Ramalingam Kalirajan  |7101 Answers  |Ask -

Mutual Funds, Financial Planning Expert - Answered on Sep 22, 2024

Ramalingam Kalirajan has over 23 years of experience in mutual funds and financial planning.
He has an MBA in finance from the University of Madras and is a certified financial planner.
He is the director and chief financial planner at Holistic Investment, a Chennai-based firm that offers financial planning and wealth management advice.... more
Visu Question by Visu on Sep 21, 2024Hindi
Money

I have lump sum amount of Rs.5 lacs for investment in mutual fund. I understand, I can invest the entire amount in liquid fund and I can set up an STP to the desired scheme/folio. Now the question is, how much should I set up STP, or how long should I continue this STP (in case the broken STP is smaller amount), because few of the funds accepts Rs.100 min per day. please advise us with thumb rule like this much %age can be set as STP

Ans: Investing a lump sum amount like Rs. 5 lakh requires careful planning. Since you're considering starting with a liquid fund and then setting up an STP (Systematic Transfer Plan) into mutual funds, you're already on the right path. This method balances your risk by spreading out your investment over time, ensuring you don’t invest everything during a market peak. The key question now is, how much should you transfer through STP, and for how long?

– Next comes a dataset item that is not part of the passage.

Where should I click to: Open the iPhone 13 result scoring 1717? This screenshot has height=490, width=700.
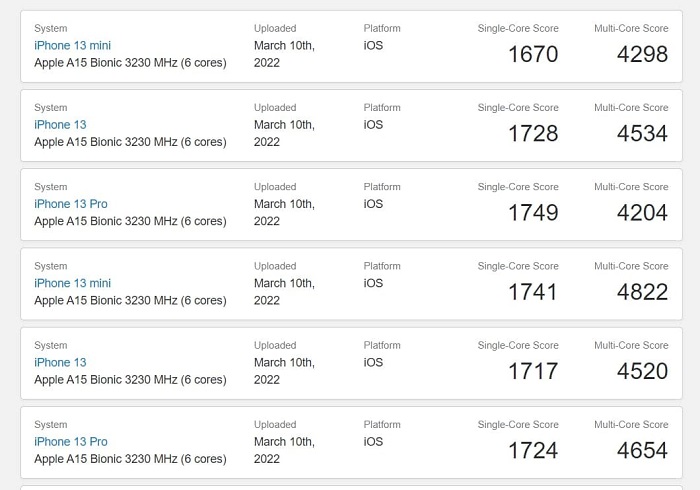point(60,362)
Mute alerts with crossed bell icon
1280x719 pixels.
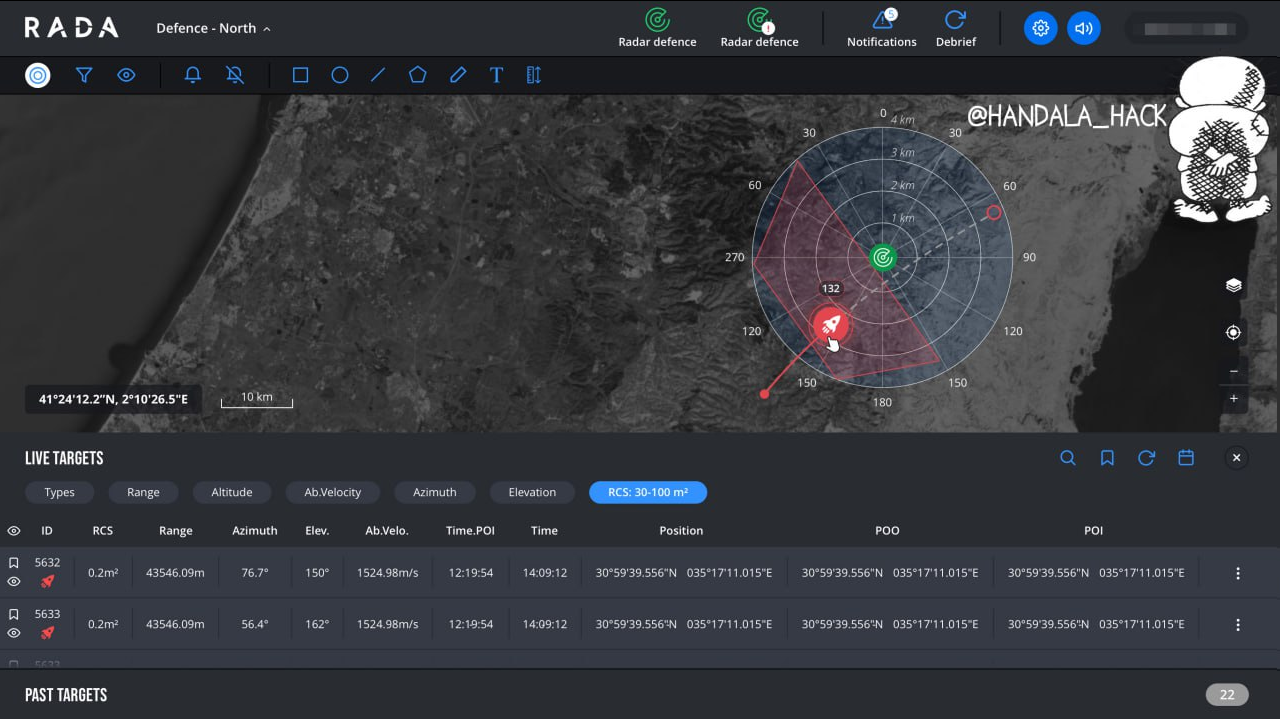[x=234, y=75]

Let's analyse this from all perspectives to ensure the optimal strategy for your investment.

Why STP is a Wise Approach

Risk Management: By using STP, you are shielding yourself from market volatility. A lump sum investment during a market peak could lead to losses in case of a downturn. The STP smoothens your entry into the market.

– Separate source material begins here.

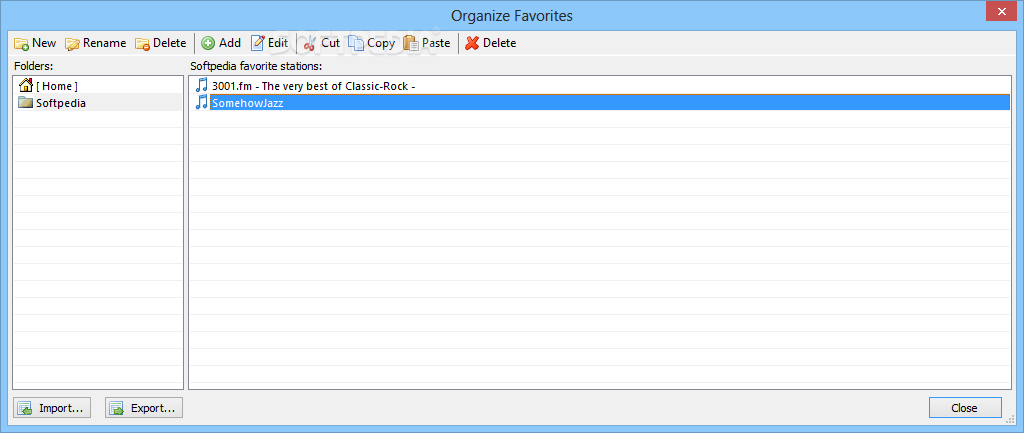Image resolution: width=1024 pixels, height=433 pixels.
Task: Delete station with red X button
Action: click(x=490, y=43)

Disciplined Investment: STP is similar to SIP (Systematic Investment Plan) but for lump sum amounts. It brings discipline by automating the transfer.

Better Returns Over Time: STP ensures you invest regularly, capturing both market highs and lows. Over time, this strategy can generate better returns than investing everything in one go.

Deciding the Duration and Amount for STP

There isn’t a one-size-fits-all formula for deciding how much to transfer each month or for how long. However, a few thumb rules can help.

Standard Rule – 6 to 12 Months STP: Ideally, your STP should be spread over 6 to 12 months. This period balances out market fluctuations and avoids overexposure to short-term market volatility.

Amount – Divide into Equal Parts: Based on your chosen duration, divide the Rs. 5 lakh into equal monthly transfers. For example:

6 Months: Rs. 83,333 per month.
12 Months: Rs. 41,666 per month.
Advantages of a Longer STP

More Cushion Against Volatility: A 12-month STP gives more time for the market to settle in case of sharp fluctuations. This reduces the risk of investing too much during a volatile period.

Psychological Comfort: If you’re a conservative investor, a longer STP duration can ease anxiety by allowing a gradual investment in the market.

Disadvantages of Prolonged STP

Opportunity Cost: Stretching the STP too long may reduce returns during a strong bull market. The longer you stay in a liquid fund, the lesser the chances of participating in market rallies.
Smaller Daily STP – Is It Effective?

Some funds accept even Rs. 100 as the minimum STP amount. While it may seem tempting to set up daily STPs with such small amounts, there are pros and cons.

Pros of Daily STP:

Frequent transfers allow even better averaging.
Reduces risk from sudden short-term market spikes or dips.
Cons of Daily STP:

Frequent transfers can result in negligible returns if market movements are small.
Managing too many small transfers can be tedious, even though it's automated.
For most investors, a monthly STP is more practical than a daily one.

Assessing Your Risk Appetite

How much you transfer and how long your STP should last depends on your comfort with risk. Here’s how different scenarios might look for you:

Conservative Investor: If you're risk-averse, you may prefer a longer STP, say 12 months or more. This reduces the exposure to any sudden market volatility and provides more stability in returns.

Moderate Investor: A 6 to 9 months STP could be ideal. This allows you to balance risk while still participating in market movements in a timely manner.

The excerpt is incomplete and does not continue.